◆ **QUOTED PASSAGE**
----------
What happened today was one of the biggest disgraces in the history of this country on national TV by a President
The pre-Trump Ukraine policy was pretty indefensible. As always, the crime that Trump is uniquely guilty of is boorishness. Which is why the only people rushing to defend Zelensky's honor right now are the DC Blob wedded to the military industrial complex and the European political elites who are perturbed that Trump is disturbing their gravy train in the form of the post-Cold War international consensus of American hegemonic patronage. All these histrionics are just the death rattles of the current international order, which for the past 50 years hasn't really been to the benefit of the average American, which is why the DC elite failed miserably at manufacturing public consent for endlessly funding Ukraine as a proxy in their quixotic gambit to overthrow Putin because their brains ossified in the 1980s.

And the rank and file members of the international community also don't give a shyt about the pivot or Zelensky getting dressed down in the Oval Office. He's currently occupying the position that many third world leaders who collaborated with American forces eventually found themselves in; gracelessly tossed aside when eventually deemed to be no longer useful. If his American manufactured Airbus A319 doesn't have a mysterious and unfortunate mechanical failure over the Atlantic Ocean on his flight back to Kiev then he'll have fared much better than most of his historical counterparts.
----------
◆ **DATA**
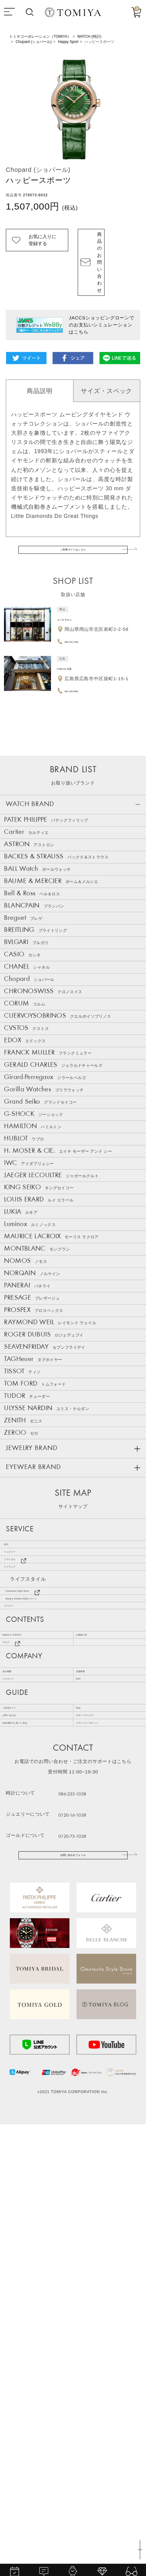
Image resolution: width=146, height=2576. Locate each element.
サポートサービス (100, 2142)
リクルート (19, 2086)
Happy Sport (68, 42)
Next (136, 109)
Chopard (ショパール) (34, 42)
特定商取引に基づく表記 (34, 2159)
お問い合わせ (21, 2142)
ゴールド (20, 1975)
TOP (137, 2548)
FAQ (84, 2125)
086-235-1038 (91, 2234)
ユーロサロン (74, 584)
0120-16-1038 (91, 2255)
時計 (15, 1856)
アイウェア (23, 1907)
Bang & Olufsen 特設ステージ (49, 1958)
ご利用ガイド (21, 2125)
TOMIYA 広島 (74, 633)
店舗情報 (89, 2070)
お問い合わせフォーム (73, 2301)
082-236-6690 (81, 655)
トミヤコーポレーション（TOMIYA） (40, 36)
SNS (85, 2086)
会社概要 (16, 2070)
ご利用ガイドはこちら (73, 510)
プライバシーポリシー (105, 2159)
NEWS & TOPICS (27, 2014)
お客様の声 (92, 2014)
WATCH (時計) (89, 36)
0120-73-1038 (91, 2277)
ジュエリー (23, 1873)
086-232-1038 (81, 606)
----------
◆ **TASK STATEMENT**
Write out the commentary on Ukraine policy again, everything from "And the rank" down to "his historical counterparts.", substituting "White House" for "Oval Office".

◆ **FINISHED TASK**
And the rank and file members of the international community also don't give a shyt about the pivot or Zelensky getting dressed down in the White House. He's currently occupying the position that many third world leaders who collaborated with American forces eventually found themselves in; gracelessly tossed aside when eventually deemed to be no longer useful. If his American manufactured Airbus A319 doesn't have a mysterious and unfortunate mechanical failure over the Atlantic Ocean on his flight back to Kiev then he'll have fared much better than most of his historical counterparts.